▶ _Prompt_
Which lines have the string "width"? Copy all of them from the entries below.

===== Records for the exercise

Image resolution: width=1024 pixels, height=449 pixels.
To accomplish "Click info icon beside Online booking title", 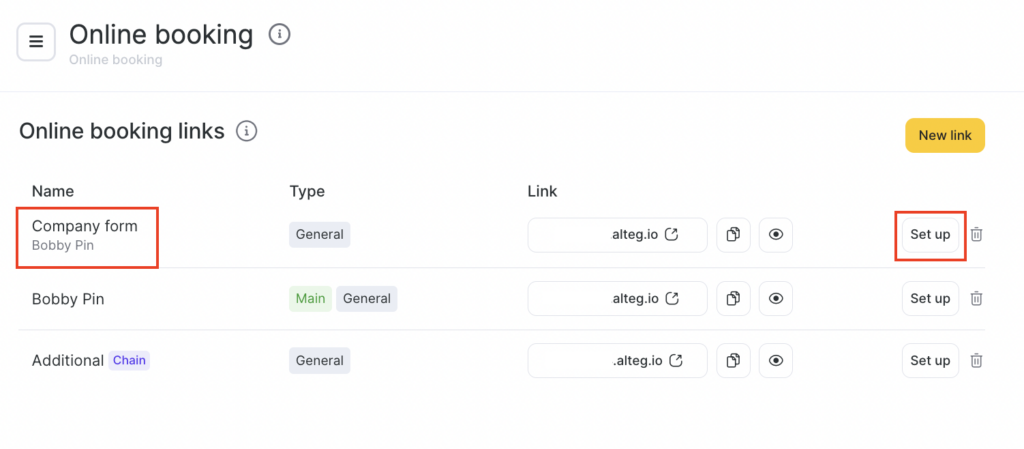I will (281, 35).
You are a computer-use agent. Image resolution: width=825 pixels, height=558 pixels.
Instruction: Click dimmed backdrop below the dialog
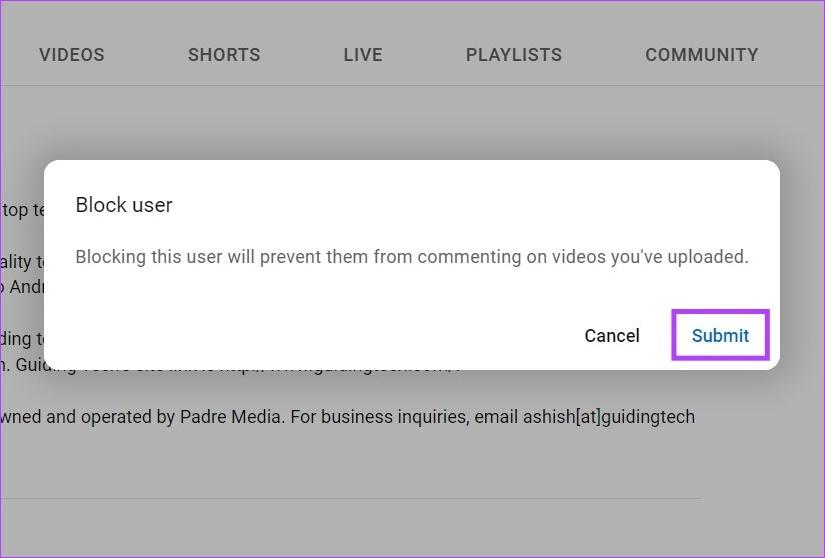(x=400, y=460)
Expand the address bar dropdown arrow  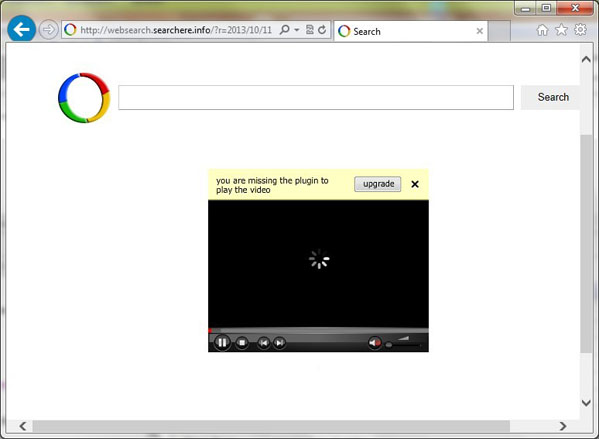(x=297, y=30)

==========
===== Records for the exercise

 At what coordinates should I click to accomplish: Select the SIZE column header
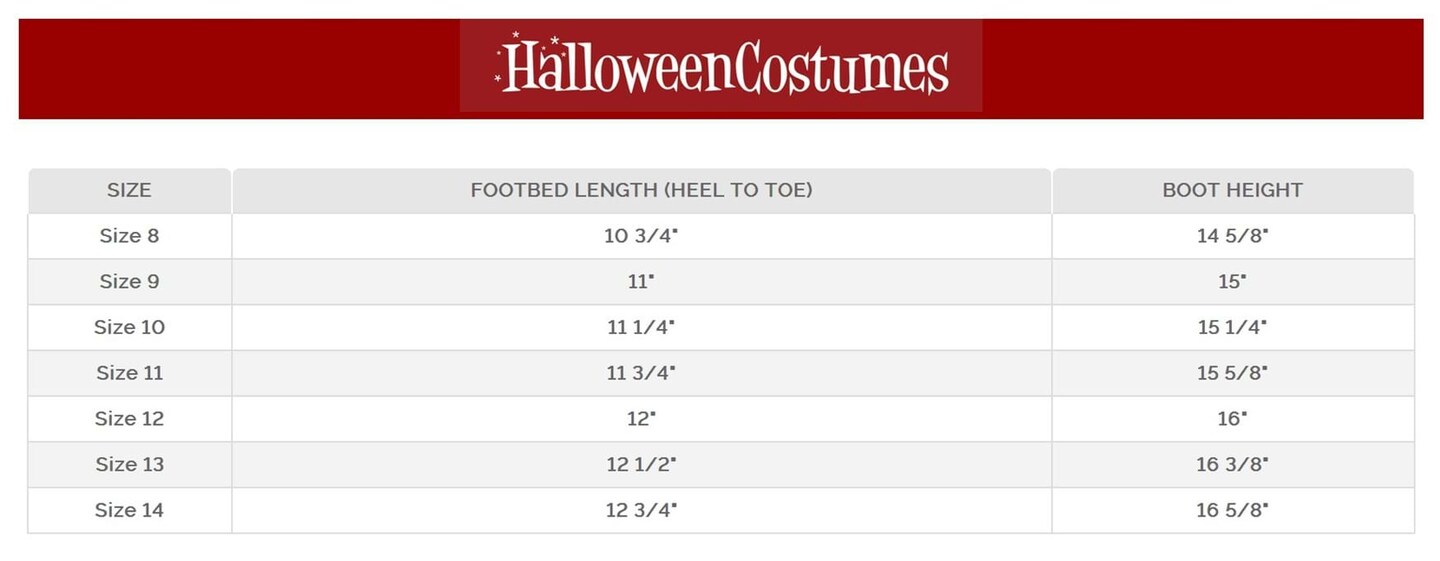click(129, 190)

==========

▶ _Response to the task_
Image resolution: width=1024 pixels, height=449 pixels.
You are a computer-use agent. Image resolution: width=825 pixels, height=558 pixels.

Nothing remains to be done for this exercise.